Ron Jongen, a former soigneur with the US Postal team until 2000, has expressed further allegations concerning the 1999 Tour de France, and possible doping practices within the American squad. Armstrong's masseur told Dutch newspaper Limburgs Dagblad that he was present when team director Johan Bruyneel made comments about the riders' hematocrit levels before the 1999 Tour de France prologue.
At the last team meeting before the race, the 42-year old Dutchman from Kerkrade recalled, "Bruyneel said: they're just under 50 [Jonathan Vaughters noted this too - ed.]. When he saw that I heard what he said, he put his finger on his lips immediately: I wasn't supposed to say anything about it." While Jongen said that he was still on good terms with Armstrong (having e-mail contact as recently as at the 2005 Tour de France), the former masseur also talked about "strange, very strange things that went on in France that summer."

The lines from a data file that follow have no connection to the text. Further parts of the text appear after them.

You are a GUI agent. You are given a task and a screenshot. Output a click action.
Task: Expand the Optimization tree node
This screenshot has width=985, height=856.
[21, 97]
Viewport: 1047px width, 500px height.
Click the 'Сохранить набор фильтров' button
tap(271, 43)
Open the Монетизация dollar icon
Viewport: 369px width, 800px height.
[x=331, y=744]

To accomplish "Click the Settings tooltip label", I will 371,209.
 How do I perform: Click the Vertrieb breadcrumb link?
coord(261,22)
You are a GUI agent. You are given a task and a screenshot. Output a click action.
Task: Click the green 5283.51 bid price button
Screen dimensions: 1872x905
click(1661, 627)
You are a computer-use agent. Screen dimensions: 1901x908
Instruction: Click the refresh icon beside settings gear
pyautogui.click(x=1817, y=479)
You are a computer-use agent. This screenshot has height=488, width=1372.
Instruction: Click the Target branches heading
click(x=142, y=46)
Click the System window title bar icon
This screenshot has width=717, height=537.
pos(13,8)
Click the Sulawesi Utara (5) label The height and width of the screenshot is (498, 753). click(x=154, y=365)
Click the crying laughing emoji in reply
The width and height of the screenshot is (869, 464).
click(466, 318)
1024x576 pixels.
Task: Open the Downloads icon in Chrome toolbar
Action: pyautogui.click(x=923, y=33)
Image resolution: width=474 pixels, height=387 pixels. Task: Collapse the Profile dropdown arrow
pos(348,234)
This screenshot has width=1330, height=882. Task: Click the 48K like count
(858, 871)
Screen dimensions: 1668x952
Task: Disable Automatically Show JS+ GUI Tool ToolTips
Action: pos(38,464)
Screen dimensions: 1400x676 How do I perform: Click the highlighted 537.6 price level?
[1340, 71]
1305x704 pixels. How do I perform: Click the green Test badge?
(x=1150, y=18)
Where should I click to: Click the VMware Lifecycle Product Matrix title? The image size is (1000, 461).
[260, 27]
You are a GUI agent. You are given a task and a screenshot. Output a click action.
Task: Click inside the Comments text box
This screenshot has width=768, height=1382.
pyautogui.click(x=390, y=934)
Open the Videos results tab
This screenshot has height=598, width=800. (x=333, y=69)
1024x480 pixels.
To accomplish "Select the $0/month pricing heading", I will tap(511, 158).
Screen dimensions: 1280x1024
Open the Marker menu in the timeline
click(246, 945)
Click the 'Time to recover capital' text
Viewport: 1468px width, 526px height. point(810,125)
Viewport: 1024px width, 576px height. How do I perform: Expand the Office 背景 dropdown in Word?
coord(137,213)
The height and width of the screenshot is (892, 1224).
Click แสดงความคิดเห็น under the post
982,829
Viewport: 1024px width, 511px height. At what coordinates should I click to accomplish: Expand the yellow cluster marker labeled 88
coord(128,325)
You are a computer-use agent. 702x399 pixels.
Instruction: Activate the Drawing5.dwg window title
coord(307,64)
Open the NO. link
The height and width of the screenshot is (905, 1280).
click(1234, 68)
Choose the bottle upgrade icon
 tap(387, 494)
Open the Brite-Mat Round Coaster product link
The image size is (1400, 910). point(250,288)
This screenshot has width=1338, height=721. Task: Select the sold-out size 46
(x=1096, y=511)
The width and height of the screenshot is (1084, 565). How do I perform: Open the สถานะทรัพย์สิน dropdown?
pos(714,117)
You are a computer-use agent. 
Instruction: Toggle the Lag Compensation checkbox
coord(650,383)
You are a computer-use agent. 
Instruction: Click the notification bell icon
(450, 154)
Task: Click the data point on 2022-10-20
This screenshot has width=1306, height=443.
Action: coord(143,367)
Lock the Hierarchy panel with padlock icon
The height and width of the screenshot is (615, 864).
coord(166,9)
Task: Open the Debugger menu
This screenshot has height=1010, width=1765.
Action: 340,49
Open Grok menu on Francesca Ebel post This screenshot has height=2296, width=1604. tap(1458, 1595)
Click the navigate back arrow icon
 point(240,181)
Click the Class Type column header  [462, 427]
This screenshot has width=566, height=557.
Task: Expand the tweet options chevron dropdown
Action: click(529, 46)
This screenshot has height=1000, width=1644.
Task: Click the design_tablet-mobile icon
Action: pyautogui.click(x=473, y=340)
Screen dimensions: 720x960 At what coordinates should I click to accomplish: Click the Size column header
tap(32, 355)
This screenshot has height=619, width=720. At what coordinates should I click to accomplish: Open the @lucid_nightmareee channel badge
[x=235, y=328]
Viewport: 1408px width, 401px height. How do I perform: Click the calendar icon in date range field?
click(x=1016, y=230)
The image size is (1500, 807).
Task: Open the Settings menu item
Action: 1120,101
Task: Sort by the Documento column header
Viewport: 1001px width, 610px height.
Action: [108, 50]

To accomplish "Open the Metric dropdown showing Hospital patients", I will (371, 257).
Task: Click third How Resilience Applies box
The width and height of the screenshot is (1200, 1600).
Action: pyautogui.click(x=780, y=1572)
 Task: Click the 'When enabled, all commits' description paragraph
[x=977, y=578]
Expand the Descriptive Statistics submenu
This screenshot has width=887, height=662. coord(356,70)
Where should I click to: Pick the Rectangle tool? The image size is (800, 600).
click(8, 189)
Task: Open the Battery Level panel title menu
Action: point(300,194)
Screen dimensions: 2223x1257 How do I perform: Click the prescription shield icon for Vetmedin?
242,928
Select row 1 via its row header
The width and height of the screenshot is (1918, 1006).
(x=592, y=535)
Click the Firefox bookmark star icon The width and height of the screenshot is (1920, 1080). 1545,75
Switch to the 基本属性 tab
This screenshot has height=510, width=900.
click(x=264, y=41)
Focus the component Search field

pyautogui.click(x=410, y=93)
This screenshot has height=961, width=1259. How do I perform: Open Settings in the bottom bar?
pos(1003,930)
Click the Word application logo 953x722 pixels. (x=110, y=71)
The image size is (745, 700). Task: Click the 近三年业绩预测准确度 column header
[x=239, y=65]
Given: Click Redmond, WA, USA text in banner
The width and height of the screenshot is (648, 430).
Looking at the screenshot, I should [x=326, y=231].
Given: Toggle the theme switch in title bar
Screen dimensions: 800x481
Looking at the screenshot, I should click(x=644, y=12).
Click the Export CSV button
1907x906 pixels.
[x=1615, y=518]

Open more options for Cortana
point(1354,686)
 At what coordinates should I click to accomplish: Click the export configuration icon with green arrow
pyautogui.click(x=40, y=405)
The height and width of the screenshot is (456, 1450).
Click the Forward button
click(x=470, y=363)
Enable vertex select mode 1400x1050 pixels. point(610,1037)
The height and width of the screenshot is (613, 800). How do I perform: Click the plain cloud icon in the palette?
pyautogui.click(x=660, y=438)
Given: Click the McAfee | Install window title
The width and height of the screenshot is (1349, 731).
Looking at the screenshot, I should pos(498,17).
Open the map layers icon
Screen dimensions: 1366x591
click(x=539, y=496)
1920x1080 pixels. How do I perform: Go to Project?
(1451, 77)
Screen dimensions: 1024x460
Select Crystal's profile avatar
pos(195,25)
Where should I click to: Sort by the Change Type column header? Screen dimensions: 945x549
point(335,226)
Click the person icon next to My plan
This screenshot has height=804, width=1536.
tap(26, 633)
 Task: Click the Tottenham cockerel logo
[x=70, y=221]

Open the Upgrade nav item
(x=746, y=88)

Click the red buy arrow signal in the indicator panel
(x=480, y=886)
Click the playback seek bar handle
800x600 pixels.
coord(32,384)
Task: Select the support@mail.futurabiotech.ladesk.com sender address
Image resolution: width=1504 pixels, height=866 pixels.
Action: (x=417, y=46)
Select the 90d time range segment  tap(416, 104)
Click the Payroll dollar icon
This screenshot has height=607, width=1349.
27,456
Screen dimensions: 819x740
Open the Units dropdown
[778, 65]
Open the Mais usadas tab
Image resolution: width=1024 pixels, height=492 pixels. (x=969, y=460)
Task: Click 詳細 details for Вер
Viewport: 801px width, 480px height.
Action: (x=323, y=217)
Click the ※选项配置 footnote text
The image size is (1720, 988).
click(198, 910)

Jongen also recalled that three Spanish doctors visited the team's hotels in a green station wagon. "It was the only car that wasn't branded US Postal," the former soigneur said. "All the team cars parked in front of the hotels, but this car always parked at the rear entrances. The strange thing was that these doctors always slept on another floor," Jongen added, also saying that these doctors followed the team also at the Vuelta, but that they used the main entrance then.
But former USPS team manager and current Discovery Channel team manager Johan Bruyneel denied the soigneur's statements. "Mr. Jongen has a rich imagination," Bruyneel countered. "There was one doctor in our team, no-one else, and I never saw that green station wagon - it's all nonsense. And I never said anything that should stay secret."